GDP Guidelines Chapter 3.2.1
“An initial temperature mapping exercise should be carried out on the storage area before use, under representative conditions.
Temperature monitoring equipment should be located according to the results of the mapping exercise, ensuring that monitoring devices are positioned in the areas that experience the extremes of fluctuations.
The mapping exercise should be repeated according to the results of a risk assessment exercise or whenever significant modifications are made to the facility or the temperature controlling equipment.
For small premises of a few square meters which are at room temperature, an assessment of potential risks (e.g. heaters) should be conducted and temperature monitors placed accordingly”.
It has become apparent during inspections that some companies are unclear as to what is expected of them to comply with this requirement in the GDP Guidelines.
This seems particularly apparent with new applicants and those companies with small storage areas, possibly a few shelves or small refrigerators, to which this blog is particularly aimed.
Some larger storage areas may employ the expertise of a third party company specialising in this area.
Guidelines say that mapping should take place, but it does not state how this should be done.
To demonstrate by way of documented evidence that the chosen storage area is suitable for the storage of temperature sensitive medicinal products.
As stated in one of my previous blogs, ambient products are also temperature sensitive.
A mapping exercise of the proposed storage area will ensure that the company will understand their storage area and identify any potential areas therein that may be unsuitable to store medicines.
A mapping exercise will also inform as to where permanent thermometers should be located.
When to map.
If possible, before stock is stored.
This might not be possible where a storage area is being reconfigured.
In smaller empty storage areas, dummy products could be used to simulate normal operational storage without compromising genuine product, including cold stores and fridges/freezers.
In an empty storage area, a mapping exercise should be repeated when fully stocked.
Data arising from the exercise should be documented and a risk assessment documented with any hot or cold spots identified.
This exercise should then be repeated to take into account seasonal variations.
How to map.
Firstly, look at the area to be used for storage, identify the highest point of storage not the highest shelf or pallet location.
Identify any potential problem areas such as heaters, lighting, windows and doors, loading bays or high storage areas such as mezzanine floors.
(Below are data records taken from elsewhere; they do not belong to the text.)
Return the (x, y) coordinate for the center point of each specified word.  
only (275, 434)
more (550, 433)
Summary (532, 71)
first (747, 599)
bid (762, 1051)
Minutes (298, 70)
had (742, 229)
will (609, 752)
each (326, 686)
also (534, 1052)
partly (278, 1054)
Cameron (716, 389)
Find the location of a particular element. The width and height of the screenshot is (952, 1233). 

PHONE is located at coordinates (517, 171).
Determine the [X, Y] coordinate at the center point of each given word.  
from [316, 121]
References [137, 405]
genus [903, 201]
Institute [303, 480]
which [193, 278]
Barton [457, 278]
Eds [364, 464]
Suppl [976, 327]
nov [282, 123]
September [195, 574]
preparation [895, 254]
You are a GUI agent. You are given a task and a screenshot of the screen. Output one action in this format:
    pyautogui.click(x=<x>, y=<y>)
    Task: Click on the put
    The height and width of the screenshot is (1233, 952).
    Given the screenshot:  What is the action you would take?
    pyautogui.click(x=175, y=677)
These areas should be covered in the exercise.
Don’t forget to include areas such as CD rooms, packing areas, Returns and quarantine.
When deciding on a storage area, remember, it can be difficult to cool storage areas down as well as heat them up.
Use calibrated monitoring probes in sufficient numbers dependant on the size of the storage area.
Risk asses the data.
Once the initial mapping exercise is complete, the data should be recorded and risk assessed to determine the most appropriate positions for the permanent monitoring probes and should cover the areas that have the widest temperature fluctuations or indicate areas with any hot or cold spots.
Repeat the exercise to cover seasonal variations or if the storage area is subsequently reconfigured.
A risk assessment would also define and justify the regularity of any future mapping exercises and must also be regularly reviewed, perhaps as part of the self-audit process.
The RP should be party to the whole mapping process and should be fully aware of the mapping exercise findings, risk assessment recommendations and review process.
The RP involvement does not stop at the mapping process however.
The RP should also be able to demonstrate supervision and review of subsequent daily minimum/maximum routine temperature monitoring and recording and should be consulted in the event of any temperature excursions.